Here I am at each of the Boston MS Walks I've participated in!  That first year (top left photo) I was on steroids as one of my treatments and boy can you tell - look at that chubby face! Ha! Glad that is over!!!



   

 

11 comments:

  1. Happy MS-aversary! OK, not REALLY a reason to celebrate, but after reading this post, it almost makes me want to celebrate. It is truly inspiring how you do what you do, and grab this by the balls. So many people can learn something from you, that you can deal with this horrible thing, and still live a fan-freaking-tastic life. Cheers to you, my friend! <3

    ReplyDelete
  2. Yay, congrats Jodi! I'm always amazed at how much you do to raise awareness and give back. You should be so proud!

    ReplyDelete
  3. I'm glad you are so active in raising money for a cure. I hope there's one before your 10th anniversary.

    ReplyDelete
  4. You have overcome so much! And I love how pro-active you are in raising awareness. You're awesome, Jodi!

    ReplyDelete
  5. Here's to the cure!
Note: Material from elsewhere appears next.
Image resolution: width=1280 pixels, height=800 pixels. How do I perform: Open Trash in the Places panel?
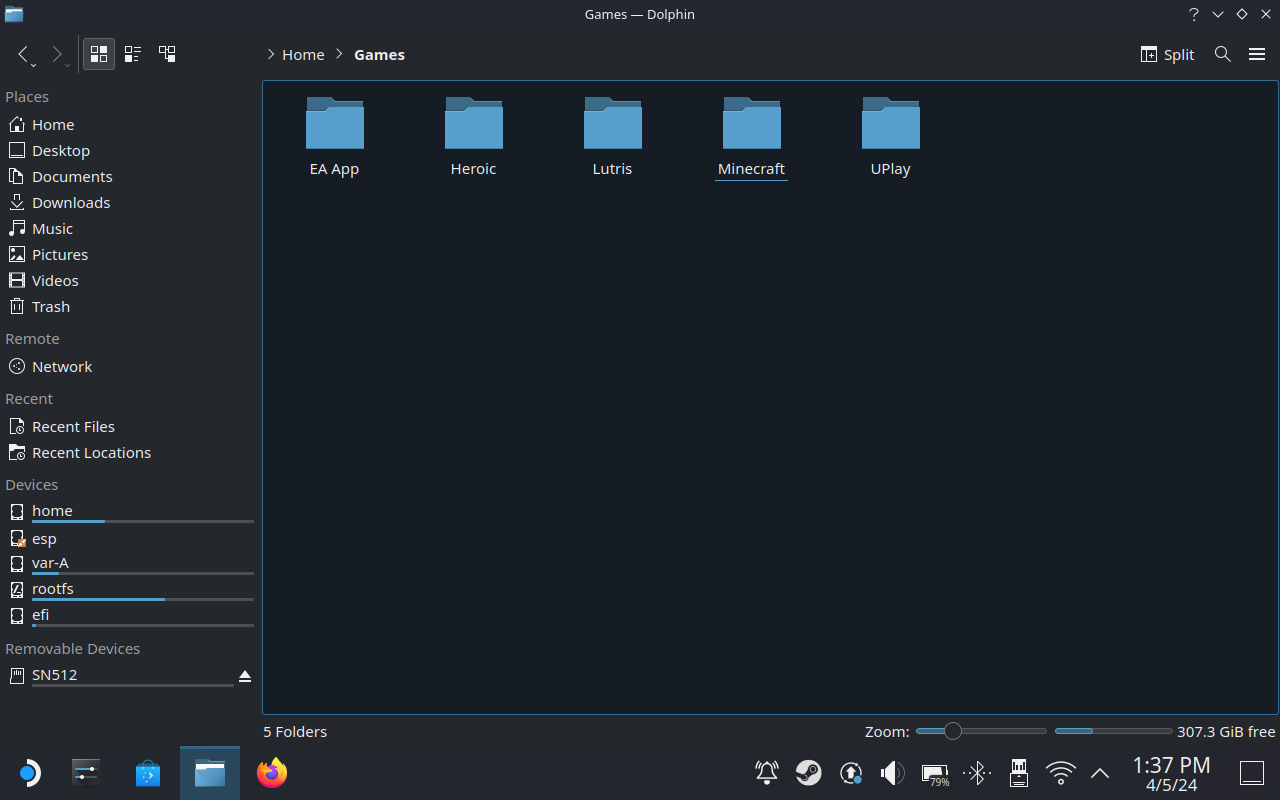[50, 306]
You are so good at bringing MS to the forefront.

    ReplyDelete
  6. You're such a wonderful spokesperson and advocate for MS. Congrats on your outlook and positive spirit! That is something to celebrate. You look fantastic too!

    ReplyDelete
  7. I think you are such a wonderful person <3

    ReplyDelete
  8. Yay! For your attitude and all the awareness you bring to ending MS.

    ReplyDelete
  9. This comment has been removed by the author.

    ReplyDelete
  10. Ah sorry I somehow deleted my comment haha it said
    Such a beautifully written post Jodi!! We need to have a blate soon!!